Вот и сейчас, в том разговоре, который она завела со мной об «Иване Денисовиче», я почувствовал ту же тревогу. И – то ли это в самом деле её заботило, то ли, чтобы слегка охладить мои восторги, – она вдруг спросила, не почувствовал ли я в так горячо расхваливаемой мною повести явный антисемитский душок?
Я удивился:
– Это где же?
Внимательно глядя на меня (не притворяюсь ли?), она объяснила:
– А в Цезаре Марковиче.
Я искренне ответил, что нет, не почувствовал.
И в самом деле, ничего такого я там не ощутил. Да и сейчас, по правде сказать, не ощущаю. В «Одном дне...» Солженицын на всё и на всех смотрит глазами Ивана Денисовича. А Иван Денисович с пониманием и сочувствием относится не только к Цезарю Марковичу, но даже и к вертухаю – «попке на вышке».
Но антисемитский душок в солженицынском «Иване Денисовиче» почуялся тогда не одной Марье Павловне.

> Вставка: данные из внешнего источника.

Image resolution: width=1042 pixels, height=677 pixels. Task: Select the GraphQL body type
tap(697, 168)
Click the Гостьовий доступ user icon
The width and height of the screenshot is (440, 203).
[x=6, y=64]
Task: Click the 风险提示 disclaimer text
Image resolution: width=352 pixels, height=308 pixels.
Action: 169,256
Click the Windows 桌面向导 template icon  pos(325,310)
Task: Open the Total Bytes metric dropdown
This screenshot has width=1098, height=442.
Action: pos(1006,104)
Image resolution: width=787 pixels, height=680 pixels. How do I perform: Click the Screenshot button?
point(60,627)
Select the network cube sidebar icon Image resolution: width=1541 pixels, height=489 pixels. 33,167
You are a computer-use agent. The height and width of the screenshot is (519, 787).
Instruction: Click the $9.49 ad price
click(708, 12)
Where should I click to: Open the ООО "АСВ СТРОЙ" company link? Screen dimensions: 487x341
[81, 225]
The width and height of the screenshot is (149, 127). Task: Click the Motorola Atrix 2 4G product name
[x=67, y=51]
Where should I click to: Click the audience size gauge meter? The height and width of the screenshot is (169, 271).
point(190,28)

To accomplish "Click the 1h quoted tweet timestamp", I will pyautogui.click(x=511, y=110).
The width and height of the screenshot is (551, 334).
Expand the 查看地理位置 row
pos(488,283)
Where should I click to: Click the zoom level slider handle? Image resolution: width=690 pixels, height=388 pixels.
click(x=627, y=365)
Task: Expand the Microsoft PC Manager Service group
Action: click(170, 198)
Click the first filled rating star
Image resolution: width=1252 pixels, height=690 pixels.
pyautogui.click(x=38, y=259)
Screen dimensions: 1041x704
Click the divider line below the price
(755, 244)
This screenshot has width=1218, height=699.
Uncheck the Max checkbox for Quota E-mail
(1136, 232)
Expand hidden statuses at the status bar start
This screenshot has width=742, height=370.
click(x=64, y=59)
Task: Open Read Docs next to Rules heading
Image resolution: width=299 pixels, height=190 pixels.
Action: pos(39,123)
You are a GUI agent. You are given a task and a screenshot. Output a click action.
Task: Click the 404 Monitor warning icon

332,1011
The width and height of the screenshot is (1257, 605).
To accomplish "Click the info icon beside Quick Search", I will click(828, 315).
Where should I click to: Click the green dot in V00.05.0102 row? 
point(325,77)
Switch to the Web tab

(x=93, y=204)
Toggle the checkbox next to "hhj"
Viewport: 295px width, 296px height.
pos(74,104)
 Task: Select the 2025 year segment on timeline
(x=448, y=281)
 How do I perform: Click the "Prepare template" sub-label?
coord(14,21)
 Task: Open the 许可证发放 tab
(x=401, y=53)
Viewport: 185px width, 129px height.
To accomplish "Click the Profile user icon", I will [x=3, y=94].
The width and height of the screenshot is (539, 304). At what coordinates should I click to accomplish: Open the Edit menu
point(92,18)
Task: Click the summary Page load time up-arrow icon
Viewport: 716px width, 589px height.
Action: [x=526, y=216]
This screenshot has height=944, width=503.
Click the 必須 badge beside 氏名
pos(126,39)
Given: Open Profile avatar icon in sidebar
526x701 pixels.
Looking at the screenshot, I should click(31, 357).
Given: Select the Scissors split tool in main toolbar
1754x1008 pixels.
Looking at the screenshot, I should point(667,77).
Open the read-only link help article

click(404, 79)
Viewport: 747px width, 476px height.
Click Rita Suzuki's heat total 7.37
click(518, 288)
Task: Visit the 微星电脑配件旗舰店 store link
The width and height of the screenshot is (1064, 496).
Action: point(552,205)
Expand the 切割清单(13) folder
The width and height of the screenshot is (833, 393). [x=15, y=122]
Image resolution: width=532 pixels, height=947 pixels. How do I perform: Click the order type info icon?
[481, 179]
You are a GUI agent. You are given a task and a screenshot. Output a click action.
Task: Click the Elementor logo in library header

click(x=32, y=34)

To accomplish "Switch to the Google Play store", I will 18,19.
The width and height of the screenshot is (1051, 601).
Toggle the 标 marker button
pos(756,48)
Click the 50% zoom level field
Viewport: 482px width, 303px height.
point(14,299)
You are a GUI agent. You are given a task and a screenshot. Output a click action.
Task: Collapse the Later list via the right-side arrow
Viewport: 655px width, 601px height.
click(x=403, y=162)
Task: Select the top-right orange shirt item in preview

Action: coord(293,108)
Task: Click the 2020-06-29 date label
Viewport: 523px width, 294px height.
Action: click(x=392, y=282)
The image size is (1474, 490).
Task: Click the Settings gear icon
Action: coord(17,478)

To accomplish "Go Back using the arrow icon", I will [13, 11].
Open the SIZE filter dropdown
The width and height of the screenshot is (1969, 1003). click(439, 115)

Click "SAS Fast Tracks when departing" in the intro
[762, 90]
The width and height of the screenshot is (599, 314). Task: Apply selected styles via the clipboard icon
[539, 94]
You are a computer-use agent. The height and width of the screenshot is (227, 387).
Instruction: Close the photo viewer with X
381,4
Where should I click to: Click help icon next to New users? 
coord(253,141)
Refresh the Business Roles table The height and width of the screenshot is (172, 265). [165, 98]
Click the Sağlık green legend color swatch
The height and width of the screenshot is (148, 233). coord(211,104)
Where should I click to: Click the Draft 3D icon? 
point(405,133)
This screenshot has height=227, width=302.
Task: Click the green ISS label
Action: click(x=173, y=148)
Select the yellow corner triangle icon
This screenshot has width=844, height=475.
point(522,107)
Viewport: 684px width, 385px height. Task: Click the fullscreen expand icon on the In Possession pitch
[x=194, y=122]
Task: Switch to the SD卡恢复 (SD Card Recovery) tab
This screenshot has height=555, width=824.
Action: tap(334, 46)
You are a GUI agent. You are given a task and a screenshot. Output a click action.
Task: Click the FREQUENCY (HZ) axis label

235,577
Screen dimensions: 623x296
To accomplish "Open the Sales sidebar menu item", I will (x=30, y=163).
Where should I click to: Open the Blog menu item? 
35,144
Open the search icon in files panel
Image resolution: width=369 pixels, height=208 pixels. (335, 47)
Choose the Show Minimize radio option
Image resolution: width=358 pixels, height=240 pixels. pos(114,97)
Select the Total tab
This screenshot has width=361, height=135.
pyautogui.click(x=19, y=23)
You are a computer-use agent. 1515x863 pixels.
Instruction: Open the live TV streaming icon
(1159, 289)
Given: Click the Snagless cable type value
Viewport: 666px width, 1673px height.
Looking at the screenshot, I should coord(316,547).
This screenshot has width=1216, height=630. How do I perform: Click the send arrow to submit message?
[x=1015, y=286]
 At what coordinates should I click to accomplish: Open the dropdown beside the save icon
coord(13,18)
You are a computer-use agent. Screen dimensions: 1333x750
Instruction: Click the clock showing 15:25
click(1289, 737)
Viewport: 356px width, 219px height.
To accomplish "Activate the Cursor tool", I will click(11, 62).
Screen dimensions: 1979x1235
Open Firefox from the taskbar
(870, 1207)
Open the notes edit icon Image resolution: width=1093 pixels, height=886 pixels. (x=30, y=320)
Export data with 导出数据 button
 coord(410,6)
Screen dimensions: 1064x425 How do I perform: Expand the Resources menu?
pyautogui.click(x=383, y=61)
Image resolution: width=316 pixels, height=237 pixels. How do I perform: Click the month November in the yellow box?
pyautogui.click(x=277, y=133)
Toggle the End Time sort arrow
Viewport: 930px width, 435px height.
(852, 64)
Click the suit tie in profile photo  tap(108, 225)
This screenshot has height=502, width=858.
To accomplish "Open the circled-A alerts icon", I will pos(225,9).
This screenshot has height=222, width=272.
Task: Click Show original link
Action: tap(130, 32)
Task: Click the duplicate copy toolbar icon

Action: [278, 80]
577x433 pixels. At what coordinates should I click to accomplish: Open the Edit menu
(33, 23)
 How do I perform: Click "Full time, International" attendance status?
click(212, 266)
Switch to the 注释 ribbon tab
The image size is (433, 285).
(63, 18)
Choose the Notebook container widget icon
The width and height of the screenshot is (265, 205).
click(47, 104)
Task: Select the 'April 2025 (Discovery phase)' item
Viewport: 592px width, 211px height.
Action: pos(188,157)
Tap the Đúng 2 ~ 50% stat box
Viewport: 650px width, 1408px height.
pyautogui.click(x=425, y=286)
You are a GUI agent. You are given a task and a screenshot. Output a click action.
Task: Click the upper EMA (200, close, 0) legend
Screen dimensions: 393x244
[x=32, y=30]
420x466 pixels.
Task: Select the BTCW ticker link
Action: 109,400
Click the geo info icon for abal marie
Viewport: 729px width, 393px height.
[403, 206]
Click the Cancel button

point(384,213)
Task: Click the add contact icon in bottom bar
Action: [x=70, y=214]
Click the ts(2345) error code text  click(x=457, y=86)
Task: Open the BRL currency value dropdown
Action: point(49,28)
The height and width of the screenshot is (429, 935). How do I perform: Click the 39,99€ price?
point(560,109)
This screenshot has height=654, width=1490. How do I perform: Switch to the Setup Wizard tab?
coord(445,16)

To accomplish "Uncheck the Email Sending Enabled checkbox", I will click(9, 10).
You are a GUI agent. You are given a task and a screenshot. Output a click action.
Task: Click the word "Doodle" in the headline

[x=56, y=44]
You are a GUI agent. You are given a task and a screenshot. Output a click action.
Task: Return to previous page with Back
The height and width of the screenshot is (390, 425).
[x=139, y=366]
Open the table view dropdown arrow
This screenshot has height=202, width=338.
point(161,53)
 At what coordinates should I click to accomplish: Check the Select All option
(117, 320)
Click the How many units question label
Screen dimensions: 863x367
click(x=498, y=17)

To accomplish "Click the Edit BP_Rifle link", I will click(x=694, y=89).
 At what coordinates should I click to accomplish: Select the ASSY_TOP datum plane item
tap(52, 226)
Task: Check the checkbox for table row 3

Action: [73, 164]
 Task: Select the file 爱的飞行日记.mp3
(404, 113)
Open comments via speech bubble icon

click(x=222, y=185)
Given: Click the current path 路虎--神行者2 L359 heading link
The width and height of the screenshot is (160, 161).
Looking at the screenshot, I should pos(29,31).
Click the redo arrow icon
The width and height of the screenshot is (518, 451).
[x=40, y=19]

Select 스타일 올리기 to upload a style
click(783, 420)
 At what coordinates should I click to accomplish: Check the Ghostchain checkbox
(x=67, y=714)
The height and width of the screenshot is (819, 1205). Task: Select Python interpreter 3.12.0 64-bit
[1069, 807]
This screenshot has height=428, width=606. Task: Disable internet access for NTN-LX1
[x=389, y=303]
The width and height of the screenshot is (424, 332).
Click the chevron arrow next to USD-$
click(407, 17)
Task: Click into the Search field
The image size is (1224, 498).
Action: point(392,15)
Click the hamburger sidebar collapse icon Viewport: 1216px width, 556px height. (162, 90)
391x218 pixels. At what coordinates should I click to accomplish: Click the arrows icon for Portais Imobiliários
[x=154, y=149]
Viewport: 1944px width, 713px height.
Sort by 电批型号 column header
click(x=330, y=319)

...После «Ивана Денисовича» поползли по Москве разговоры, что всё-таки там есть антисемитский душок. Мне очень не хотелось в это верить. Мы ведь так его любили. И так к нему относились, что мне было больно об этом думать. Я как-то сказал об этом Юре Штейну. Он отмахнулся: «Ну, ты что! Если разрешишь, я скажу Александру Исаевичу». Я ответил: «Скажи». И после этого он мне передал большое письмо, на нескольких страницах, не мне адресованное. Какой-то читатель с русской фамилией написал ему об этом, обвиняя Солженицына в антисемитизме. И тот отвечал ему, яростно отрицая обвинение.
Вот, значит, как рано уже пришлось ему отбрехиваться от обвинений в антисемитизме.
Я об этом его письме тогда ничего не знал. И с Марьей Павловной мы на том и расстались: переубеждать меня она не стала. Но этот наш разговор потом вспоминался мне часто.
Первый раз я припомнил его, читая роман «В круге первом». Романом этим я тогда восхищался. Но сразу бросившаяся мне в глаза геометрически ясная оппозиция «Рубин – Герасимович» уже тогда больно меня задела. Разбирая её, я мельком упомянул, что не последнюю роль для автора в этой оппозиции играло то, что Рубин, в отличие от Герасимовича сразу и охотно согласившийся помогать чекистам, – еврей. И уже тогда отметил, что для Солженицына это обстоятельство играло далеко не последнюю роль в его отношении к этому своему персонажу.
Но, пожалуй, даже ещё больше, чем эта оппозиция, зацепила меня в том романе другая, такая же отчетливая, геометрически точная, наглядная оппозиция двух изображенных Солженицыным тюремных надзирателей – Наделашина и Шустермана:
Луноподобный младший лейтенант Наделашин ещё недавно был старшиной. После производства его в офицеры зэки шарашки, тепло к нему относясь, перекрестили его в
Наделашин занимал особое место среди своих коллег, офицеров МГБ, начальников надзирательских смен. Его много и часто ругали. Его природная доброта долго мешала ему служить в Органах. Если б он не приспособился, давно был бы он отсюда изгнан или даже осуждён. Уступая своей естественной склонности, Наделашин никогда не был с заключёнными груб, с искренним добродушием улыбался им и во всякой мелочи, в какой только мог послабить, – послаблял. За это заключённые его любили, никогда на него не жаловались, наперекор ему не делали и даже не стеснялись при нём в разговорах. А он был доглядчив и дослышан, и хорошо грамотен, для памяти записывал всё в особую записную книжечку – и материалы из этой книжечки докладывал начальству, покрывая тем свои другие упущения по службе...
Лет Наделашину уже было много за тридцать, хотя выглядел он моложе благодаря свежести безусого, безбородого лица.